On Thursday, July 24, 2003, at 11:12 PM, James Quick wrote:


On Thursday, July 24, 2003, at 04:48 PM, James Quick wrote:


On Wednesday, July 23, 2003, at 01:36 PM, Marco Scheurer wrote:
And IMHO, using key paths of length > 1 is usually not such a good idea. Of course it's handy, but it breaks encapsulation. Better to ask directly valueForKey "c" and let the receiver figure out how to get > it.

Could you elaborate? It would seem to me that an abbreviated key would obfuscate the
intention of the original writer. He's obviously intending his lookup to produce a result.
What benefit offsets the cost of maintaining code that less clearly states its purpose to the reader?

My questions were poorly chosen. I was confusing length of key path with length of the
keys, and was trying to figure out why you thought looking for an abbreviation is better.
oops.

I still disagree with your contention that longer key paths, are a bad idea.
Asking for the value c may be a good choice in the case where names within a
level are globally unique. In other contexts common names occurring in each of
multiple subpaths, reflect a hierarchical order of common attributes for different
enclosing objects.

Exporting the complexity of the search exposes more detail to the consumer
which is irrelevant to his goals. He is given a key and needs to bind it a value.
Delegating the details of the lookup to the storage medium seems like a better
example of making use of encapsulation, hardly an act of breaking it. It hides
the implementation detail from the user.

Yes, I understand that you don't like the fact that such a lookup makes an implicit
assumption about the receiver and the types of it's contained objects, e.g. that 'b'
is expected to be an instance of a Dictionary. I don't however see that exporting
the lookup logic to the consumer is preferable.

I'll use messages, but the reasoning is the same with key paths.

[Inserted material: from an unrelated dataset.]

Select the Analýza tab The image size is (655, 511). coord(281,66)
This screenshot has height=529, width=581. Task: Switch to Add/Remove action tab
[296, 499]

The problem is breaking encapsulation and revealing too much about the implementation: the whole object graph or other implementation details.

For instance, you can often see access methods such as these:
@interface Company : Object
{...
}

- (NSArray *) employees;
...
@end

This can be used like this:
int headCount = [[myCompany employees] count]; // or [myCompany valueForKeyPath:@"employees.count"]

If you decide to change the implementation of Company (because you want another type of collection, or you want to introduce departments and groups, or you want to include consultants in the head count), your client code breaks, unless you reimplement -employees.

The alternative is to add to Company the accessor methods needed to access, iterate, look for employees:

@interface Company : Object
{...
}

- (unsigned int) headCount;
- (void) makeEmployeesPerformSelector:(SEL) aSelector;
- (BOOL) isIncludingEmployee:(Employee *) anEmployee;
...
@end

I know this is controversial, and that it can require a bunch of (trivial) methods. This is also not encouraged by tools like EOF or WebObjects, and I'm also not always doing this, but when I do, I usually don't regret it.

But the initial suggestion, that takeValue:forKeyPath: should create intermediate objects is even worse. It seems to me that it is the equivalent of the following:

@interface Company : Object
{...
}

- (NSMutableArray *) employees;
...
@end

where the client is free to add and remove employees, bypassing the logic that could be implemented in the proper accessor methods;

- (void) addEmployee:(Employee *) anEmployee; // or addToEmployees...
- (void) removeEmployee:(Employee *) anEmployee; // or removeFromEmployees...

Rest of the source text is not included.